Andy Stynchula, who played for some truly bad Redskin teams in the early 1960s, commiserated with a group of current Washington players this week at a local charity golf tournament.
"I told them I know what they are going through," he said. "Seeing them out there has brought back a lot of memories. The situation I came into here was so similiar, I was a rookie with a new coach, a new staff, a bunch of new young players, a new system."
Stynchula's first Redskin team, in 1960, finished 1-9-2 for the second worst record in the franchise's history. The only opponent that team beat was the Cowboys, who were in their first season.
"I thought we had some good players on that team, but we had bad management," Stynchula said. "I think this team has lots of potential. But right now they are showing nothing to give us hope. I can see a catastrophic season, because it's going to be tough to turn things around now. You only can be sympathetic and patient."
If the Redskins lose Sunday in Chicago, their 0-6 start would be second only in team history to the 0-9 getaway produced by the 1961 Redskins. That bunch was the sorriest Washington has seen, ending with a 1-12-1 record by beating the Cowboys in the final game. The Redskins had tied the Cowboys a month earlier to break a 17-game losing streak, still the team record.
The 1981 Redskins have a long way to go before ending up in the team record books. Thirteen other Washington teams lost five straight, including two coached by Jack Pardee. Five teams had losing streaks of at least six games and six won three games or fewer.
Interviews this week with players from those poor Washington teams revealed one consistent thought: the 1981 Redskins had better win soon or this season will only get worse.
"This team is going to win some games," said Vince Promuto, a standout guard during those dreadful early '60s. "I think they have some talent. But the best thing that can happen to them now is a win. That will make them believe in themselves. When you are 0-5 and a rookie, like many of them are, you start wondering if you better protect your own job and worry about your own security."
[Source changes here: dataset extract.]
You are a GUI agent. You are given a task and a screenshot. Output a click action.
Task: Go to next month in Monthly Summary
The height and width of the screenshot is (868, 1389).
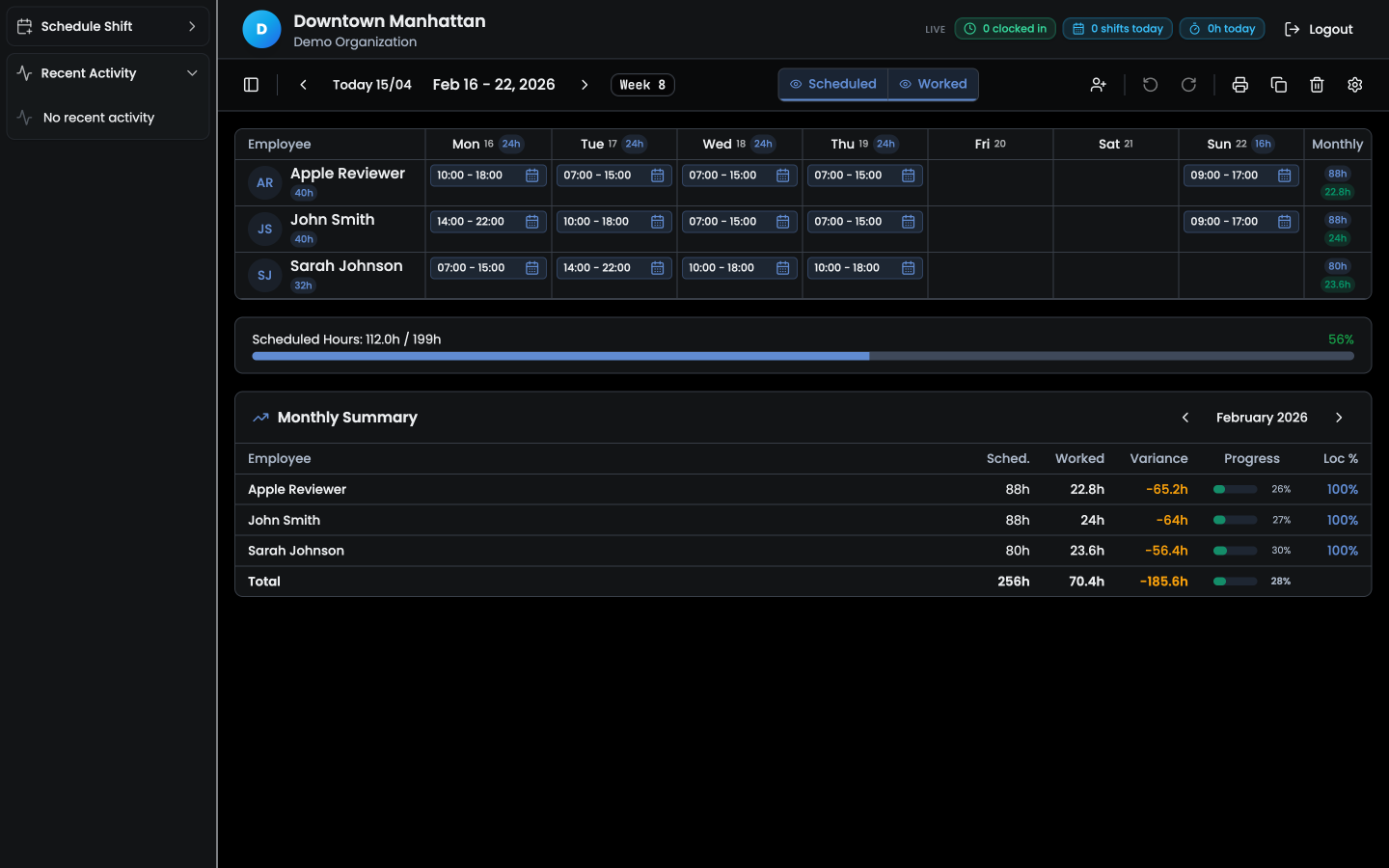pyautogui.click(x=1338, y=418)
Promuto is a lawyer in Connecticut who attended his first Redskin game this season last Sunday. He said he looked at the offensive line, looked at the rookies trying to block more experienced players, and recalled his early years with the team.
"It brought back memories," he said. "I saw them on TV against Dallas and I thought they had lost some crispness in the San Francisco game. I think they were starting to doubt themselves. They need to establish a running game, because even though Joe Theismann is talented, defenses can tee off on him if he has to pass all the time.
"They just can't start doubting themselves. Once that happens, bad things happen."
According to Ron Breedlove, a linebacker from 1960 to 1964, the more this team loses, "the more dumb mistakes it will make. You make mistakes and you know they are wrong, but you keep making them. Then you lose your aggressiveness. You try to be careful. Right now, it's a case of them making too many errors.
"I think they were overrated coming out of training camp. They have some fine young talent. But they miss the experience of older players.
"One thing that's encouraging, however, is the way (Coach Joe) Gibbs has handled the situation. He's carrying the burden on his shoulders and he isn't panicking. The players see that, and it helps."
Ralph Guglielmi, the quarterback on the 1960 squad, said the easiest thing for the Redskins to do now "is forget how to win. It's easy to know how to lose. The more you lose, the more people point fingers at each other.
"I think this team can win. They have as good, if not better, players than we had, they have more speed, they're bigger. They have good athletes, but not a lot of great athletes. In order to win in the NFL, you have to have a certain number of great athletes, and it takes time to acquire them.
"Realistically, you have to look at their schedule. It's going to be tough for them to win more than four or five games. At best, maybe they can pick up some of the pieces before it's over."
Of course, Guglielmi has particular empathy for Theismann. Like most of the others interviewed, he believes Theismann is playing well, considering the circumstances.
"We create little monsters and heroes on football teams," Guglielmi said. "The quarterback always gets too much credit or too much blame. Joe's done a good job. But he'd be helped by a win, too."
Bobby Mitchell, who played with Sonny Jurgensen on the 1965 team, the last to start with five losses, says that no matter what happens this season, these Redskins can't be compared with the earlier squads.
"When I reported in 1962 from Cleveland, I was standing on the training camp field with (Coach) Bill McPeak and I asked him if everyone was there. He said yes and I couldn't believe it. I almost fainted. There were no football players.
"Even when we added Sonny and Sam (Huff) later on, we really had maybe seven or eight real players. The rest were pretty mediocre. Now, I think the team has excellent personnel, but they haven't been together long enough. Until they are, you don't know how good they can be."
Mitchell said that when any team is 0-5, "you start wondering if you are doing your job. You start to press, you hesitate a bit. Any indecision leads to bad plays and injuries. I've been through it. You tell yourself you have to do something and you make mistakes and you look foolish instead. That's what I've seen in our games."
No matter what the Redskins' final record is, the fans should not be shocked, Breedlove says.
"The management never promised anything at the beginning of the season," he said.